In the early 1990s when President Bill Clinton tried to introduce a health care reform, industry leaders fought back hard, ultimately killing the White House proposal before it could go to Congress.

On Monday, May, 11, 2009, President Barack Obama, flanked by six health care industry representative, came to the White House State Dining Room to announce the voluntary offer made the same day to the White House by a consortium of hospitals, insurance companies, drug makers and doctors.

The health industry representatives assured the president that “they would slow rate increases by 1.5 percentage points a year by improving coordination, focusing on efficiency and embracing better technology and regulatory reform”. That would represent a cut of $2 trillion in costs over 10 years, which, according to government economists, would create breathing room to help provide health insurance to an estimated 50 million Americans who now do not have it.

Although the industry’s letter affirmed that “these and other reforms will make our health care system stronger and more sustainable,” President Obama said: “All too often, efforts at reform have fallen victim to special interest lobbying aimed at keeping things the way they are, to political point-scoring that sees health care not as a moral issue or an economic issue, but as a wedge issue, and to a failure on all sides to come together on behalf of the American people.” President Obama also said: “I will not rest until the dream of health care reform is achieved in the United States of America,”

It was observed that the industry groups are trying to move along with the administration for expanded coverage now “in the hope they can steer Congress away from legislation that would restrict their profitability in future years”. Insurers, for example, want to avoid the competition of a government health plan that would limit their enrollment of middle-class workers and their families.
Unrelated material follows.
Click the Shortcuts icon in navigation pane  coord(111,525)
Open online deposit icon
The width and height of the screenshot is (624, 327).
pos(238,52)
Drug makers worry of possible approval limitation of cost-benefit over new medications. And hospitals and doctors are concerned “the government could limit what they charge to care for any patient, not only the elderly and the poor”.

President Obama acknowledged that the step announced would be meaningful into the future “only if it is not a singular event, but part of a larger and successful effort toward universal health care coverage for Americans”. He said the country “can, will and must” accomplish this goal by the end of the year. “There’s so much more to do“. Today, too many people restrain from going to a doctor, afraid of the consultation fee and more critically of the prescribed medicine’s cost. The situation becomes tragic, when the patient does not have health insurance.

“We can’t continue down the same dangerous road we’ve been traveling for so many years”, President Obama said, “Reform is not a luxury that can be postponed, but a necessity that cannot wait.”

During a short exchange on television, Donna E. Shalala, MD., former Health Secretary and current University of Miami president, applauded the event and said that “when our health project failed in the 1990’s we had the money, now that this new approach may succeed, the money to finance it must be found”.

Indeed, this is an enormous task facing multiple oppositions from divers sources. It is like putting a human face on a hideous oversized head. Who knows? Obama does not believe in the word impossible.